# TASK DIRECTIONS
In your copy, include every line of the records exactly and no picture at all.

# DATA TO PROCESS
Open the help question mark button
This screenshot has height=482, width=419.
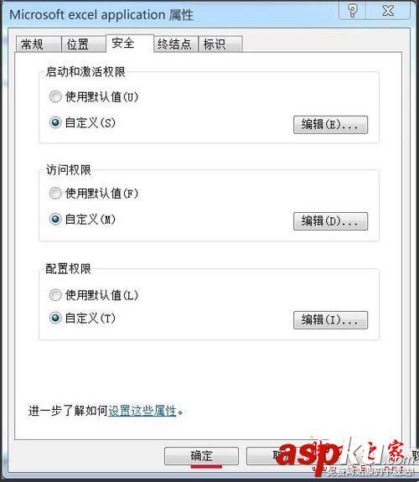pyautogui.click(x=352, y=12)
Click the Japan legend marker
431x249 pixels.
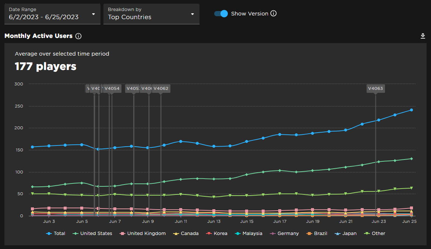click(x=337, y=233)
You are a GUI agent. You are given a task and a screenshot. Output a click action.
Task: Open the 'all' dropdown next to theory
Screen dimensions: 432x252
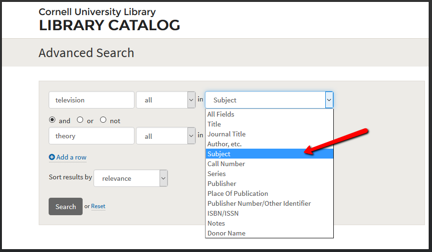pyautogui.click(x=166, y=136)
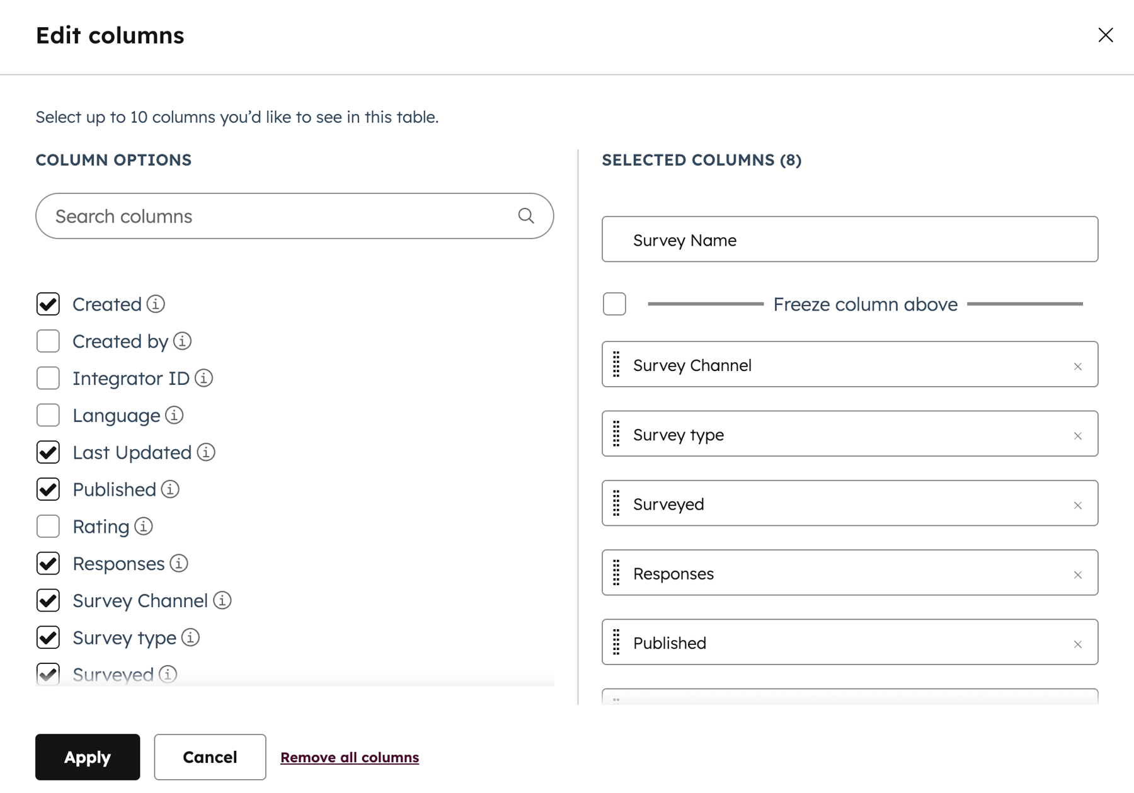Image resolution: width=1134 pixels, height=793 pixels.
Task: Uncheck the Last Updated checkbox
Action: [x=48, y=452]
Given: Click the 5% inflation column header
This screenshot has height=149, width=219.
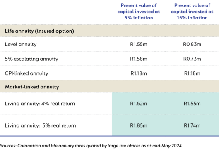Looking at the screenshot, I should tap(139, 12).
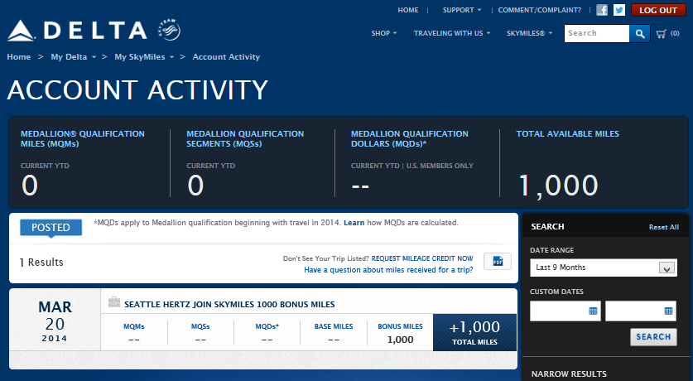The height and width of the screenshot is (381, 693).
Task: Go to My Delta breadcrumb
Action: coord(69,57)

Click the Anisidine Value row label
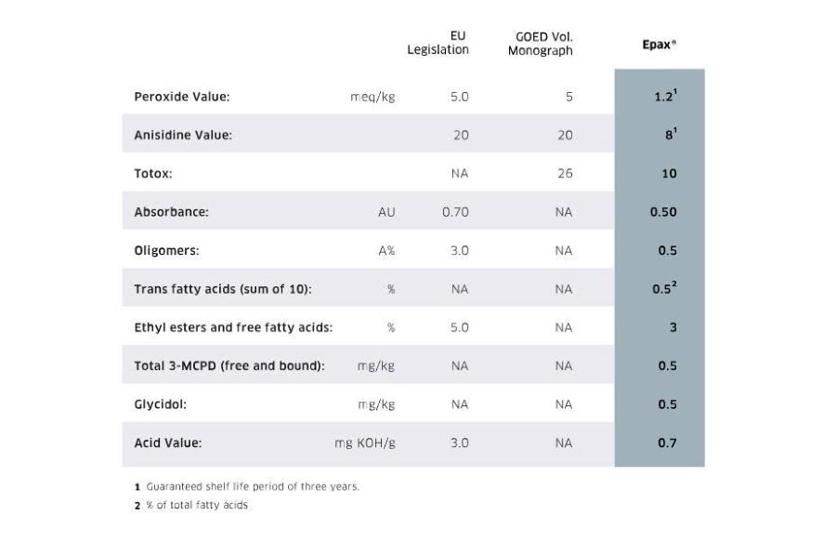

# RESPONSE AREA
Open the help question mark button
This screenshot has height=482, width=419.
pyautogui.click(x=352, y=12)
Click the Japan legend marker
431x249 pixels.
click(x=337, y=233)
You are a GUI agent. You are given a task and a screenshot. Output a click action.
Task: Open the 'all' dropdown next to theory
Screen dimensions: 432x252
pyautogui.click(x=166, y=136)
Image resolution: width=1134 pixels, height=793 pixels.
Task: Uncheck the Last Updated checkbox
Action: [x=48, y=452]
Given: Click the 5% inflation column header
This screenshot has height=149, width=219.
Looking at the screenshot, I should tap(139, 12).
The height and width of the screenshot is (381, 693).
Task: Go to My Delta breadcrumb
Action: coord(69,57)

Click the Anisidine Value row label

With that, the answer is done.